This week, columnist Ruth Wishart asks if the Glasgow School of Art should be restored?

**********

Helensburgh and Charles Rennie Mackintosh have a special relationship.

The National Trust owned Hill House is one of only two he designed for private ownership, and a treasure trove of art nouveau interior design in addition to its architectural charms.

It’s currently the subject of a major fundraising drive to built a protective shell around the exterior to prevent further dampness induced damage.

A second connection emerged when the architect Bruce Jamieson and his wife and business partner Nicola researched, bought, and are currently restoring part of a Sinclair Street building which seems to have been one of Mackintosh’s earliest commissions.

The iconography outside the top floor is certainly unmistakeable, as are many of the internal features. And it has been reborn as the Mackintosh Club, a setting for both private and public events.

These local CRM outposts have taken on even more significance after the disaster of the second Glasgow Art School fire, leaving barely a shell of his acknowledged masterpiece.

For anyone who has had the pleasure and privilege of working there or visiting – and for thousands worldwide who have not – “The Mack” as generations of students have known it, was the undisputed jewel in the Mackintosh crown.

Now the debate rages as fiercely as the blaze over whether it can be rebuilt, and whether it ought to be.

One of the few benefits of the earlier fire four years ago, was the decision to digitally remodel the building and its designs in order to bring it back to a life as nearly as possible to the original.

Arguably that could be attempted again using that template – albeit at eye watering cost – but the question is whether or not it should be.

There is a sort of precedent in the House For an Art Lover in Bellahouston Park on the south side of the city.

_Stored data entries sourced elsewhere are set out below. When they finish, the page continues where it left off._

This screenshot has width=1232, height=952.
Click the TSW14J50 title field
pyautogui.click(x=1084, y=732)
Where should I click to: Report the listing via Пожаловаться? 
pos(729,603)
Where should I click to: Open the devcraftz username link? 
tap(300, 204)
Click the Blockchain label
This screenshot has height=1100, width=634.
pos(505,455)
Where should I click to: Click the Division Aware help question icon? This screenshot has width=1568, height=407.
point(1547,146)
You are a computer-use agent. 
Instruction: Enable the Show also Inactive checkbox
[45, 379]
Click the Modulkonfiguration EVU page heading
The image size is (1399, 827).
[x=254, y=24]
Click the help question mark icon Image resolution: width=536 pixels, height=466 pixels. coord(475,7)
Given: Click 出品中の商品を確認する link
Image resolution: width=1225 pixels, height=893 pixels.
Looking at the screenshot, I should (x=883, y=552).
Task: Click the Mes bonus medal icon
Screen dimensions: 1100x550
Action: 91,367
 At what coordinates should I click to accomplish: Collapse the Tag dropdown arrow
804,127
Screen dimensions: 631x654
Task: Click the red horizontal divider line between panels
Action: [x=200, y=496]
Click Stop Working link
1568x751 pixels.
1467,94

It was originally an entry to an international design competition in 1901, rather than a precise architectural specification. But thanks to the passion and enthusiasm of Graham Roxburgh, a design engineer, and latterly a team of enthusiasts from all disciplines led by Andy MacMillan, then head of the GSA’s school of architecture, the notion grew that it could be realised as a living building.

Opened in 1996, it functions as everything from a tourist magnet for Mackintosh groupies, to a wedding venue, gallery restaurant, and, more recently has an adjacent studio pavilion in which contemporary artists and designers can work.

You could argue that if you can build something as iconic from a series of drawings never intended for anything more challenging than whetting the appetite of architectural jurists, then re-building the GSA with a precise digital toolkit ought to be possible too.

My question is; can you ever re-store its soul? Could it ever again, as a shiny new build, be imbued with the atmosphere which produced so many diverse, inspirational talents across so many art forms?

Sadly, it will be very many months before that question can even be put.